## [Provided text]
╔══

[python-data analysis] pandas time series processing

1. timestamp

1.1 create timestamp

  1. custom timestamp
  • Syntax: pd.Timestamp(ts_input,tz,year,month,day,hour,minute,second,microsecond,nanosecond,tzinfo)
  • Code example:
import pandas as pd
import pytz

# When ts_input is a string, it is generally used with the tz parameter
timestamp = pd.Timestamp(ts_input="2023-01-05", tz=pytz.timezone("Asia/Shanghai"))
print(timestamp)  # 2023-01-05 00:00:00+08:00
import pandas as pd

# When ts_input is a numeric value, it is generally used with the unit parameter
timestamp = pd.Timestamp(ts_input=1672909342.246457, unit="s")
print(timestamp)  # 2023-01-05 09:02:22.246457100
import pandas as pd

# When ts_input is not passed, it is generally necessary to specify parameters such as year,month,day,hour,minute,second, etc.
import pandas as pd

timestamp = pd.Timestamp(year=2023,month=1,day=5,hour=17,minute=8,second=34)
print(timestamp)  # 2023-01-05 17:08:34
  1. Get the current timestamp
print(pd.Timestamp.now())  # 2023-01-05 17:48:56.629418
print(pd.Timestamp.utcnow())  # 2023-01-05 09:48:56.629418+00:00

1.2 Common methods and properties of timestamp

1.2.1 common methods of timestamp

  • ts.tz_localize(tz)
    Function: Localize the timestamp in naive time zone to other time zones
    Parameters: tz: time zone identifier
ts = pd.Timestamp("2022-01-06")
print(ts.tz)  # None
ts = ts.tz_localize("Asia/Shanghai")  # Localized to Beijing time
print(ts)  # 2022-01-06 00:00:00+08:00
print(ts.value)  # 1641398400000000000, nanosecond timestamp

1.2.2 common attributes of timestamp

  • ts.value (view nanosecond integer timestamp)
ts = pd.Timestamp("2022-01-06")
print(ts.value)  # 1641398400000000000, nanosecond timestamp

1.3 Time zone and time zone conversion

1.3.1 Time zone

Time zone information in python can be viewed in the third-party library pytz

(1) Check the time zone

The two attributes all_timezones and common_timezones can be used in the pytz package to see which time zones are available.

import pytz
print(len(pytz.all_timezones))  # 595
print(pytz.all_timezones[:5])  # ['Africa/Abidjan', 'Africa/Accra', 'Africa/Addis_Ababa', 'Africa/Algiers', 'Africa/Asmara']
import pytz
print(len(pytz.common_timezones))  # 437
print(pytz.common_timezones[:5])  # ['Africa/Abidjan', 'Africa/Accra', 'Africa/Addis_Ababa', 'Africa/Algiers', 'Africa/Asmara']

(2) Get the time zone object

In the pytz package, you can use the pytz.timezone(zone) method to obtain the time zone object, zone is the time zone identifier, such as the time zone identifier of Shanghai, China is "Asia/Shanghai"

import pytz
tz = pytz.timezone('Asia/Shanghai')
tz  # <DstTzInfo 'Asia/Shanghai' LMT+8:06:00 STD>

1.3.2 Time zone conversion

(1) utc time zone to other time zones (two ways)
  1. timestamp.astimezone(tz=None) -> Timestamp
  • code example
import pandas as pd

utc_ts = pd.Timestamp("2022-01-05 11:45:14",tz="utc")
print(utc_ts)  # 2022-01-05 19:45:14+00:00
beijing_ts = utc_ts.astimezone(tz="Asia/Shanghai")

╚══

## [Supplied material]
╔══

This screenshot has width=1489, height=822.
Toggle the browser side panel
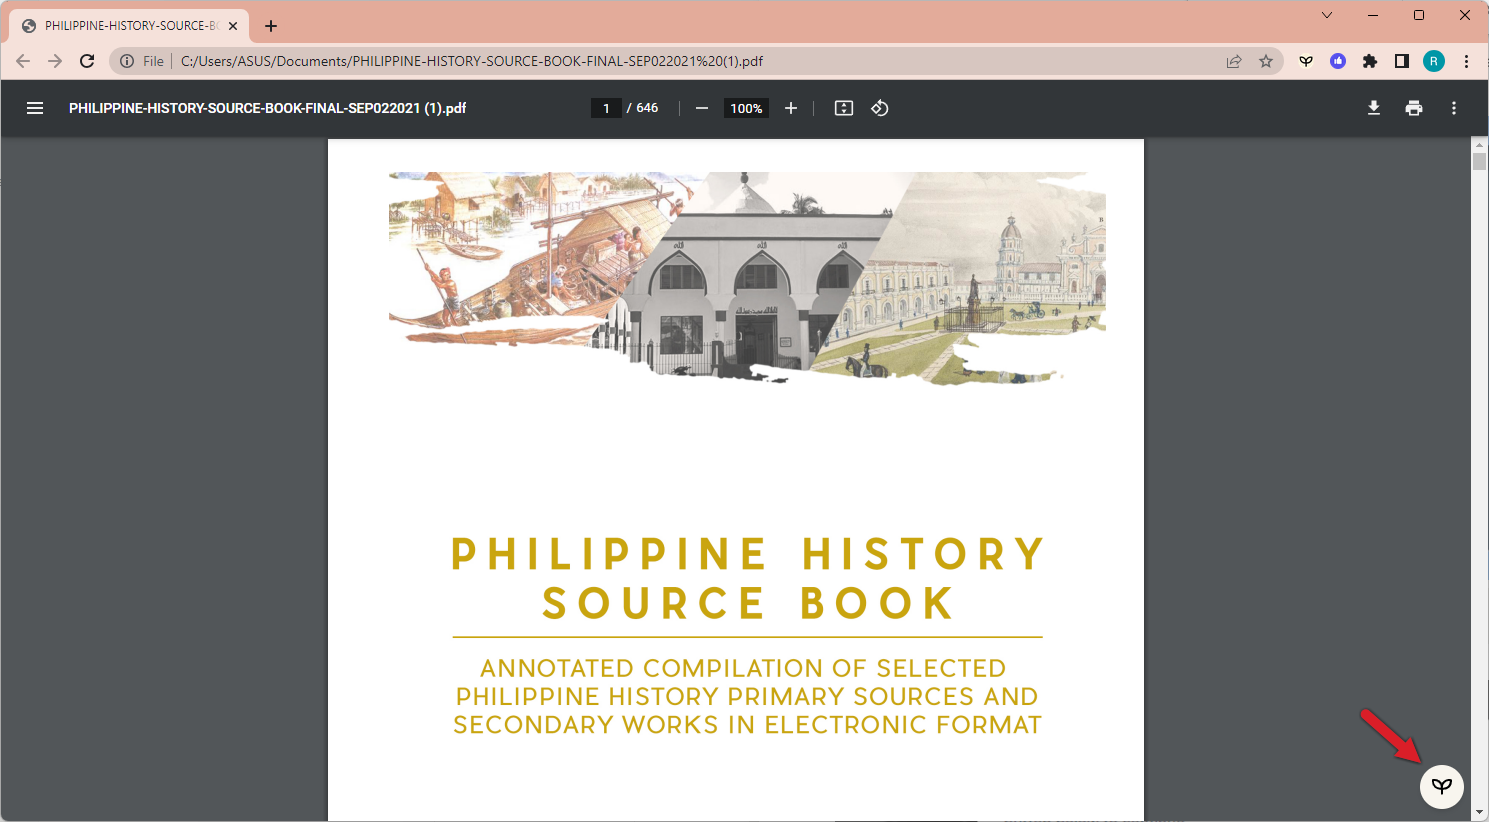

╚══

## [Exercises to complete]
a. In the pandas time series page, reproduce the part that opens with the words containing "1.3 Time zone" and closes with "zones are available.".
b. Carry on the pandas time series tutorial from the point where it ends.

## [Responses for each task]
a.
1.3 Time zone and time zone conversion

1.3.1 Time zone

Time zone information in python can be viewed in the third-party library pytz

(1) Check the time zone

The two attributes all_timezones and common_timezones can be used in the pytz package to see which time zones are available.

b.
print(beijing_ts)  # 2022-01-05 19:45:14+08:00
  1. timestamp.tz_convert(tz=None) -> Timestamp
  • code example
import pandas as pd

utc_ts = pd.Timestamp("2022-01-05 11:45:14",tz="utc")
print(utc_ts)  # 2022-01-05 19:45:14+00:00
beijing_ts = utc_ts.tz_convert(tz="Asia/Shanghai")
print(beijing_ts)  # 2022-01-05 19:45:14+08:00
(2) Convert other time zones to utc time zone (support all time zone conversions at the same time)
  1. pd.DataFrame.tz_localize(tz, axis=0, level=None, copy=True, ambiguous='raise', nonexistent='raise') -> Series | DataFraem
  • Parameter introduction:
    tz: string or pytz.timezone object
    axis: positioning axis
    level: If the axis is a MultiIndex, target a specific level. Otherwise must be None
    copy: Copy the underlying data at the same time
    ambiguous: May produce ambiguous times when the clock moves backwards due to DST
    nonexistent: A non-existent time does not exist in a specific time zone where clocks are moved forward due to DST
  • code example
    Simulate a set of time series data, and note that the time in the data is considered to be Beijing time. Our goal is to convert this time into utc time and generate a timestamp.
import pandas as pd
import numpy as np

grade = np.random.uniform(52,100,200).astype(np.int64)
exam_dates = pd.date_range("2023-01-01", periods=200, freq="H")  # Beijing time
data = pd.DataFrame(data={"grade":grade})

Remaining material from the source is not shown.